INPUT DATA:
○ ○ ○ ○ ○ ○ ○
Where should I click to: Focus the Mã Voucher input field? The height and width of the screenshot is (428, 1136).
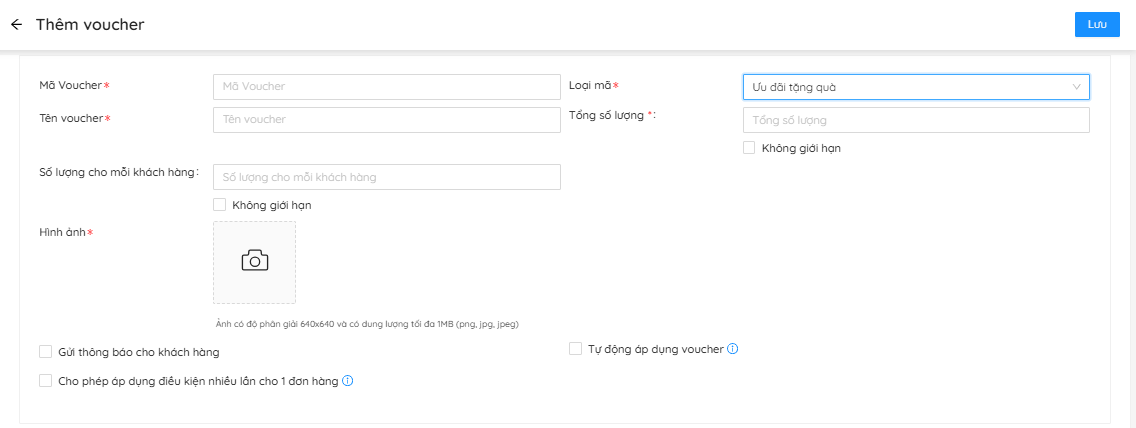pos(386,87)
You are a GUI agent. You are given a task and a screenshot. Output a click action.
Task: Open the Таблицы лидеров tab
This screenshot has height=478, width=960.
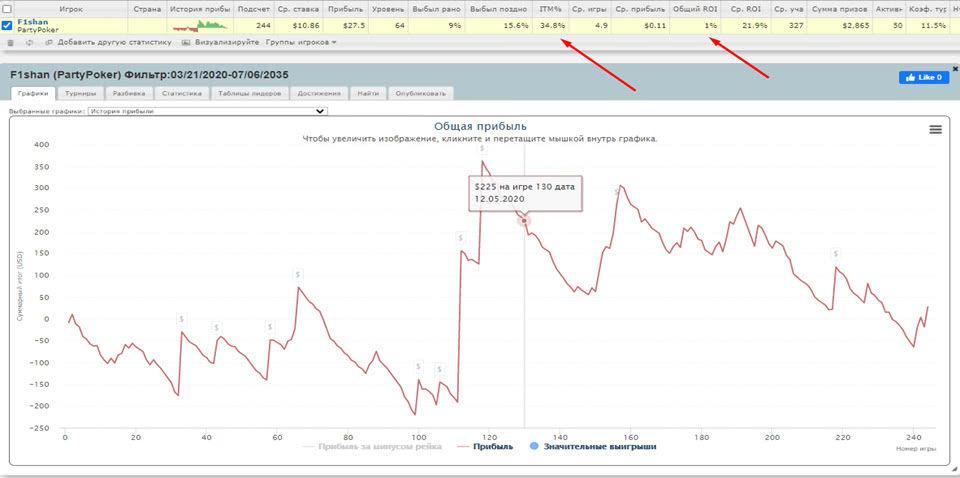point(253,93)
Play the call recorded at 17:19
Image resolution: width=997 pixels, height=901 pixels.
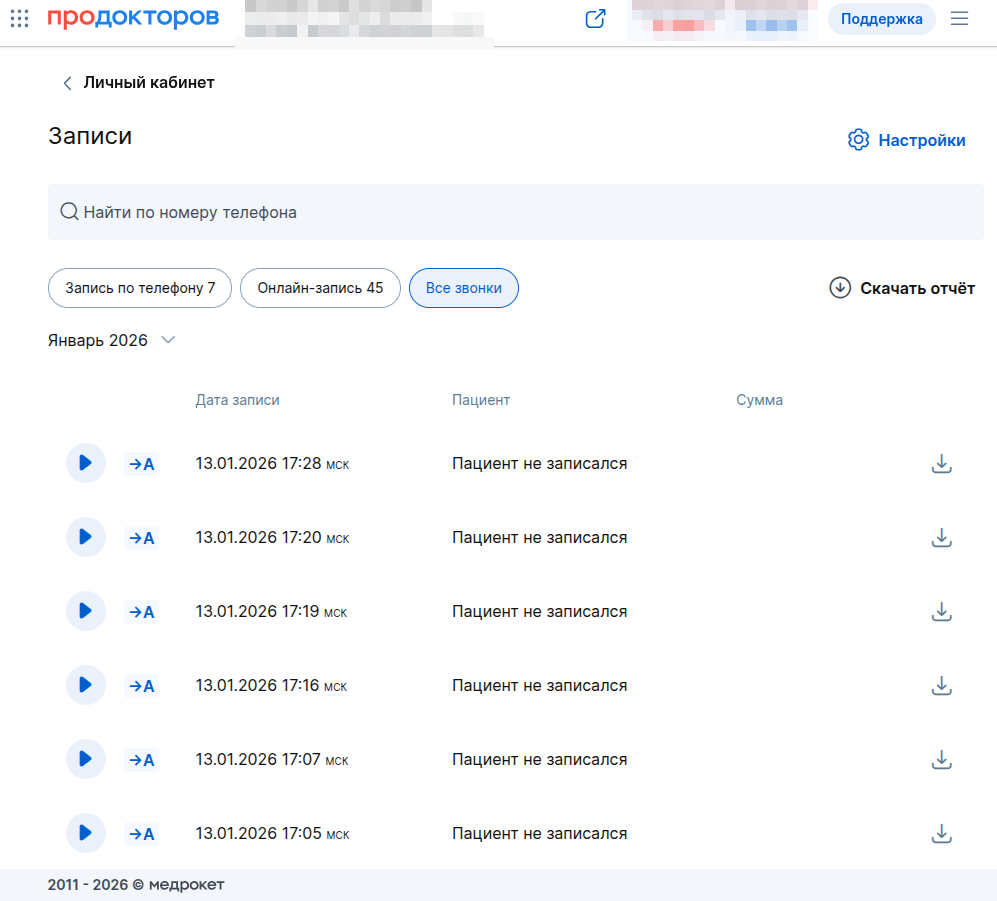(85, 611)
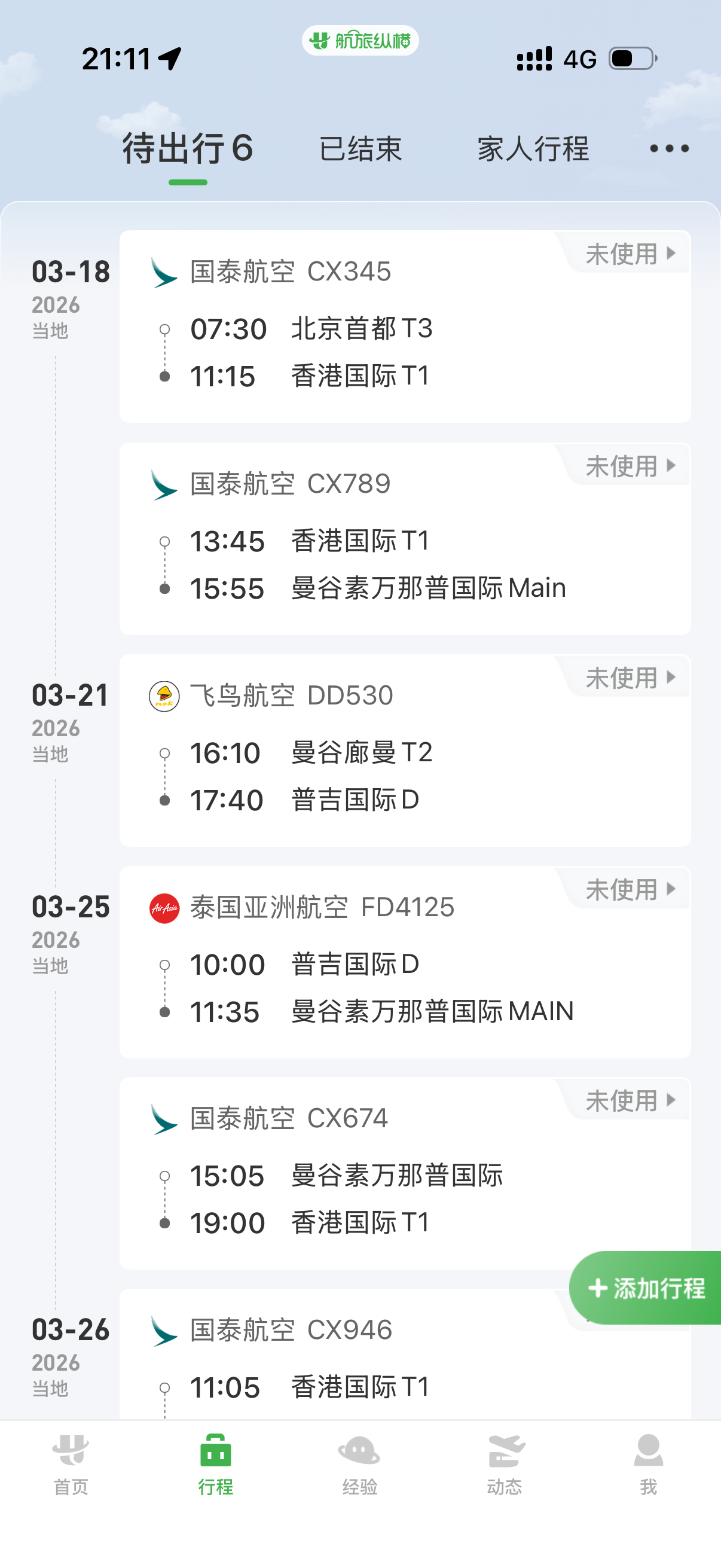Screen dimensions: 721x1568
Task: Tap the AirAsia logo for FD4125
Action: click(164, 908)
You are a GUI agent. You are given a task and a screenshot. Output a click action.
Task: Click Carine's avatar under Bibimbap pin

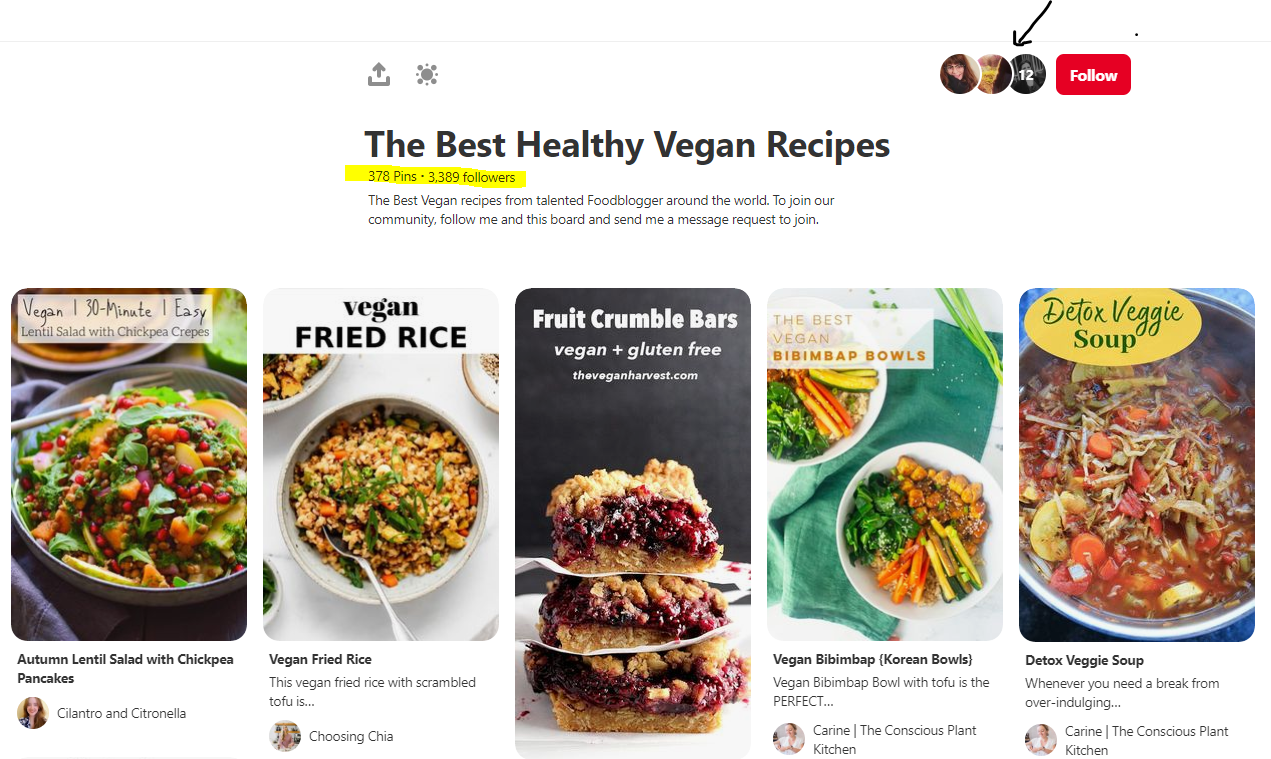789,739
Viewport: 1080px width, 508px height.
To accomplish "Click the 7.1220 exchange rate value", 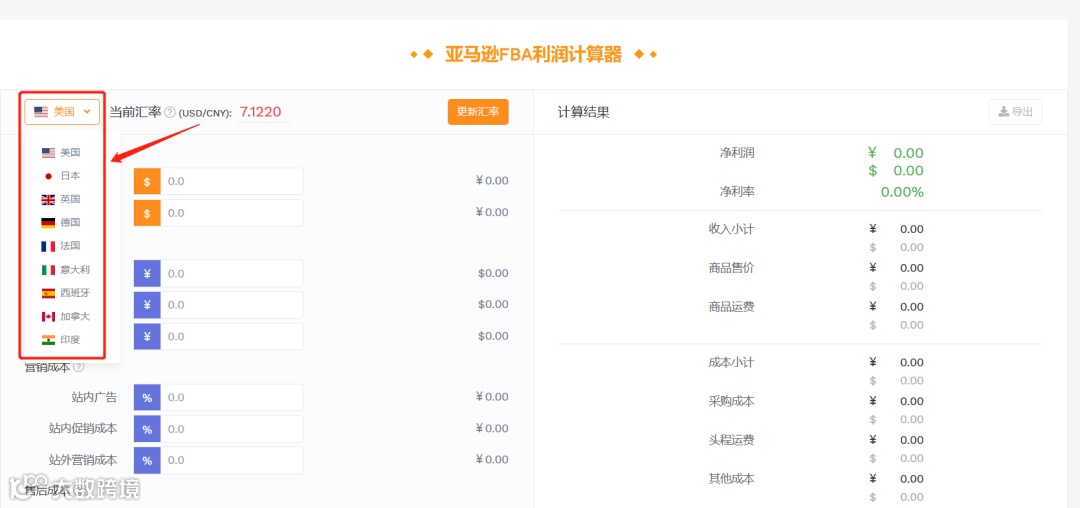I will click(260, 112).
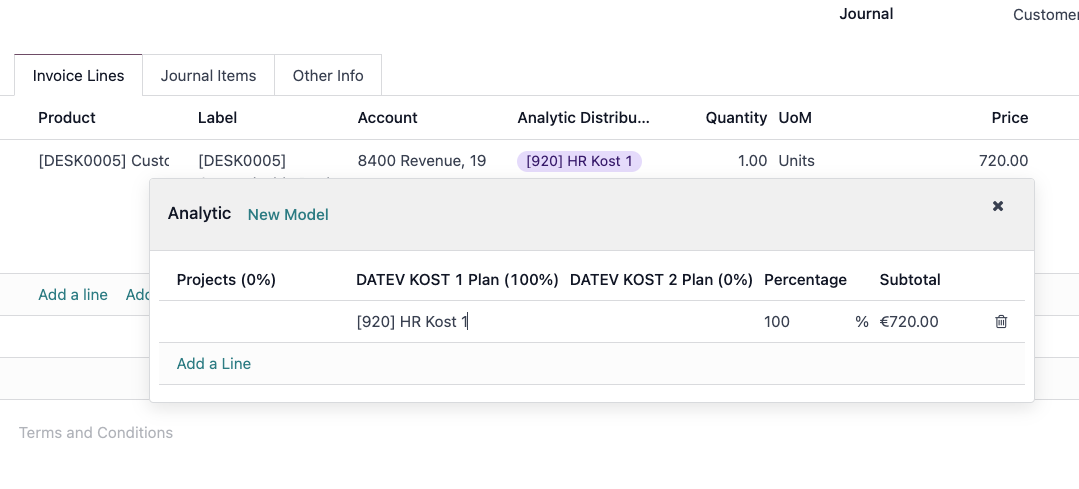Click the Quantity value 1.00
The image size is (1079, 489).
752,161
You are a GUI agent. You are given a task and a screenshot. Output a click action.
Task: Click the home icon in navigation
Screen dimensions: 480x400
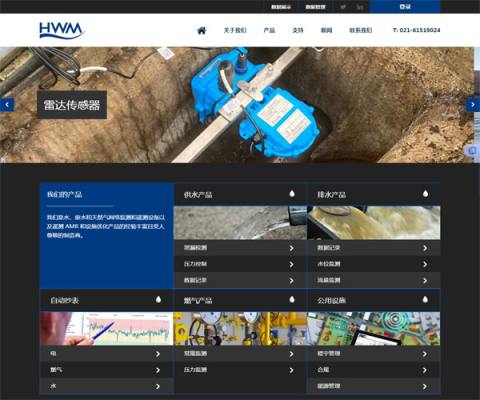tap(202, 30)
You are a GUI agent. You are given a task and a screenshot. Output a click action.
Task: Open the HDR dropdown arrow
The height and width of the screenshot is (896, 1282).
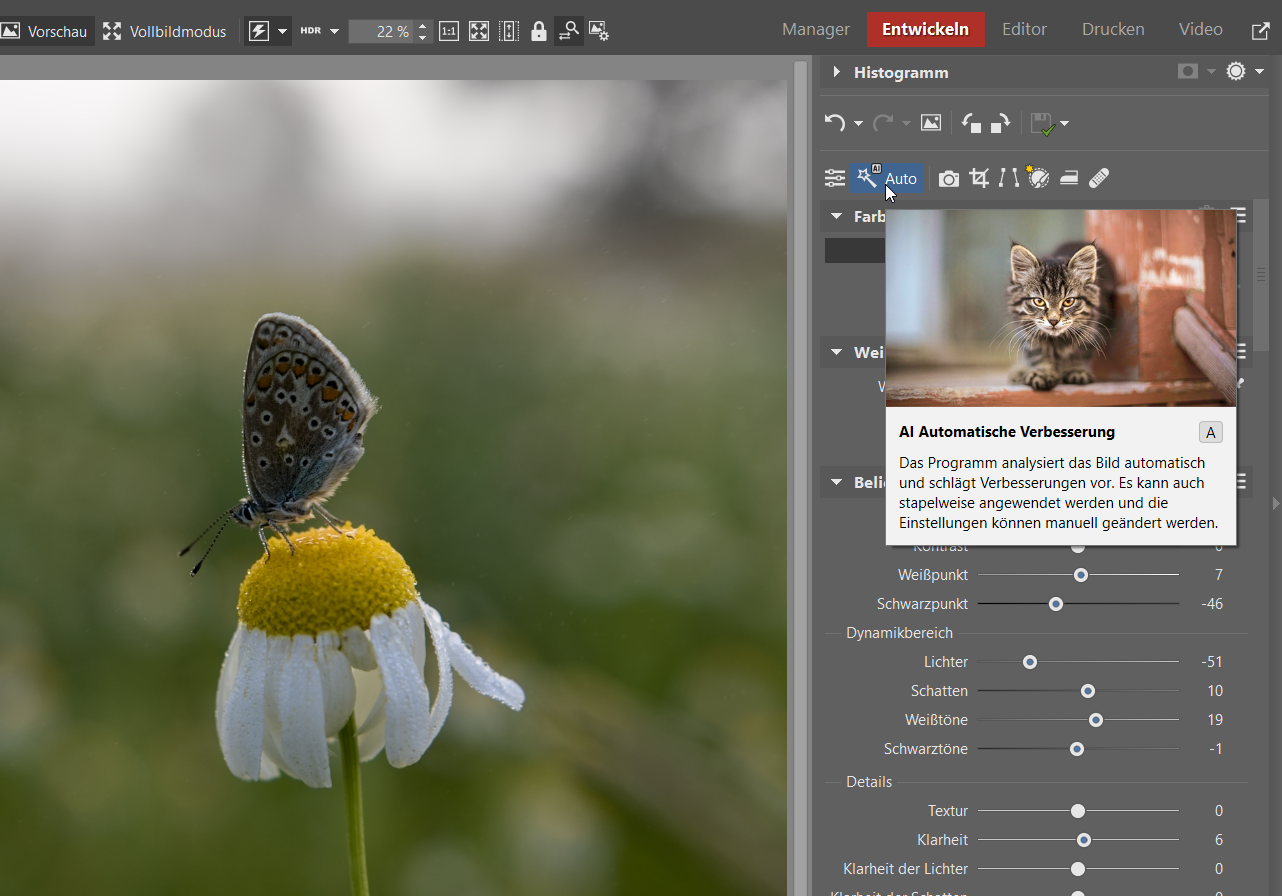pyautogui.click(x=334, y=31)
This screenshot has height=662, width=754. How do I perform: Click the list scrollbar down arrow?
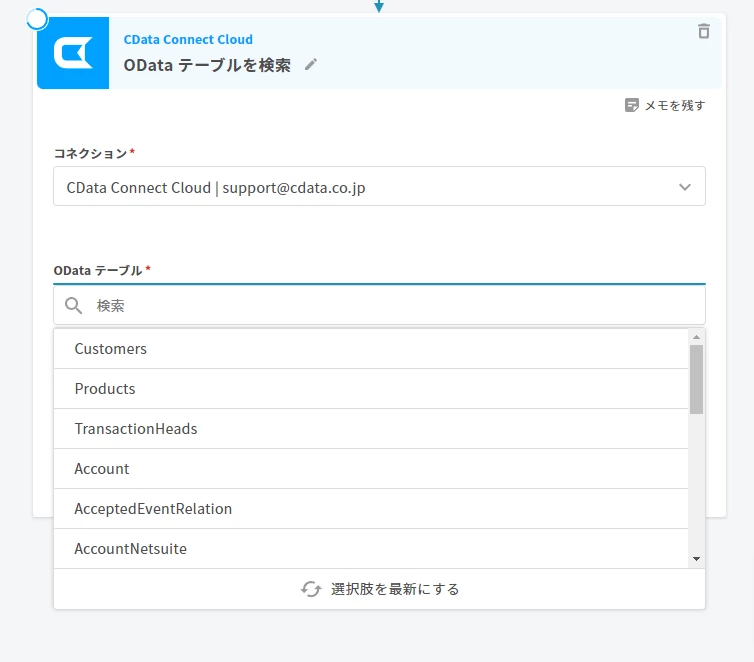[696, 559]
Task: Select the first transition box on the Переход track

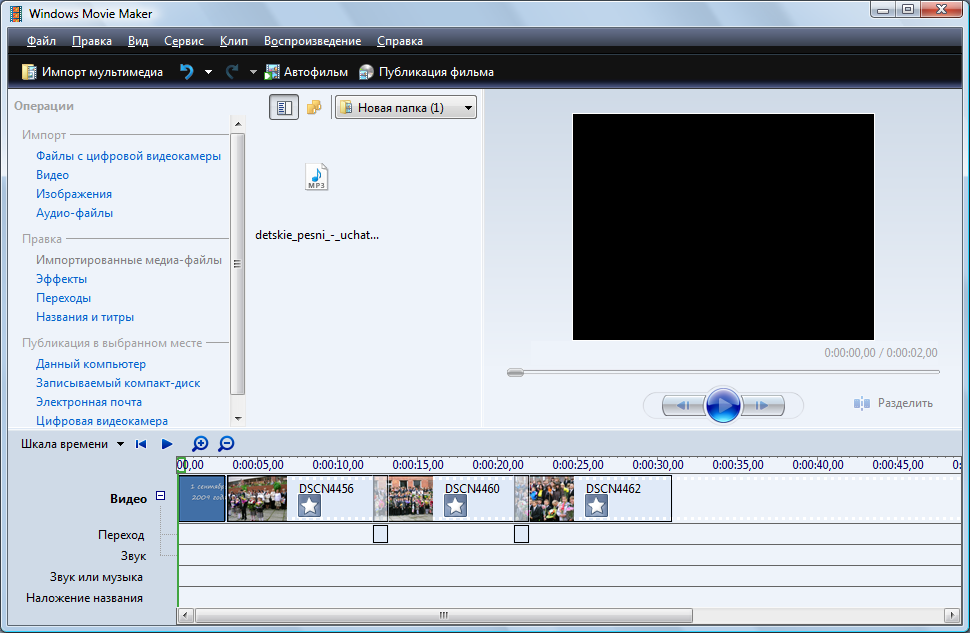Action: tap(380, 534)
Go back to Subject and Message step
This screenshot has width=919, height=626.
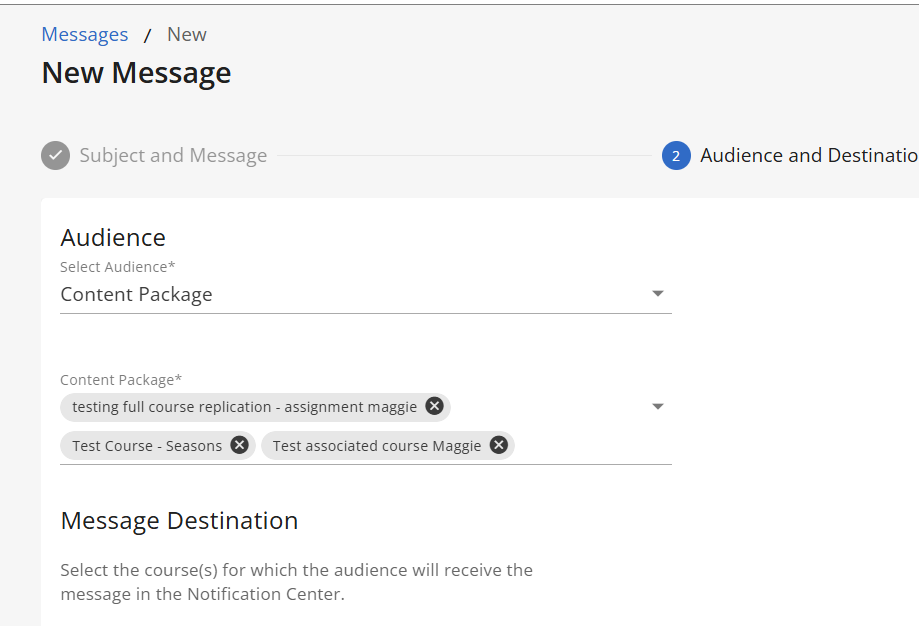click(x=173, y=156)
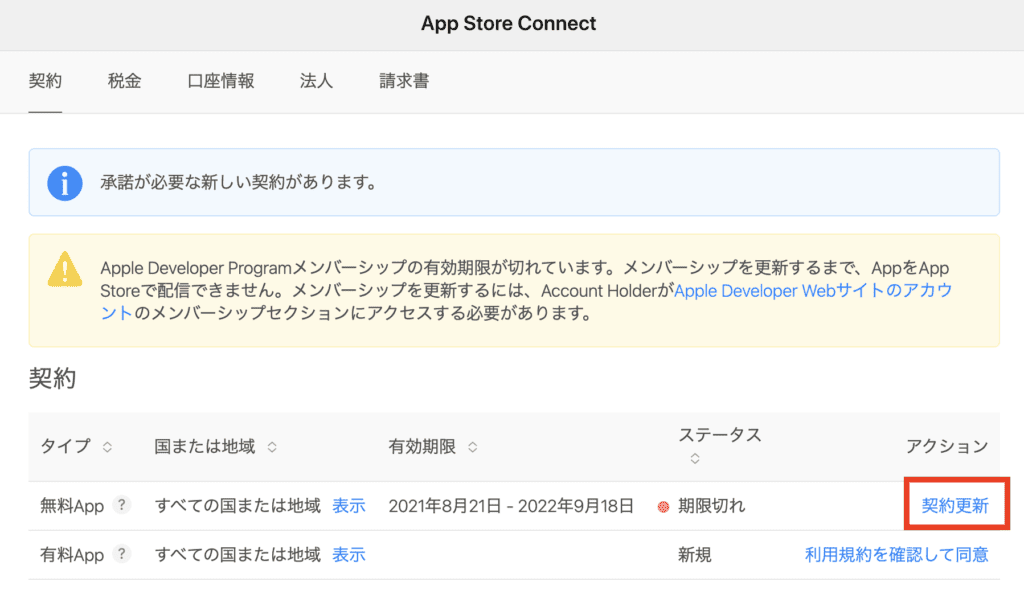Click the blue info icon in the notice banner
This screenshot has height=606, width=1024.
65,183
○ ○ ○ ○ ○ ○ ○
DIRECTIONS: Where the line with "Task: Select the" appears, begin there and transcribe exactly through the last line of the data, leaving all pictures aside.

RESPONSE TO THE EXERCISE:
Task: Select the first transition box on the Переход track

Action: tap(380, 534)
Go back to Subject and Message step
This screenshot has width=919, height=626.
click(x=173, y=156)
Click the blue info icon in the notice banner
This screenshot has height=606, width=1024.
65,183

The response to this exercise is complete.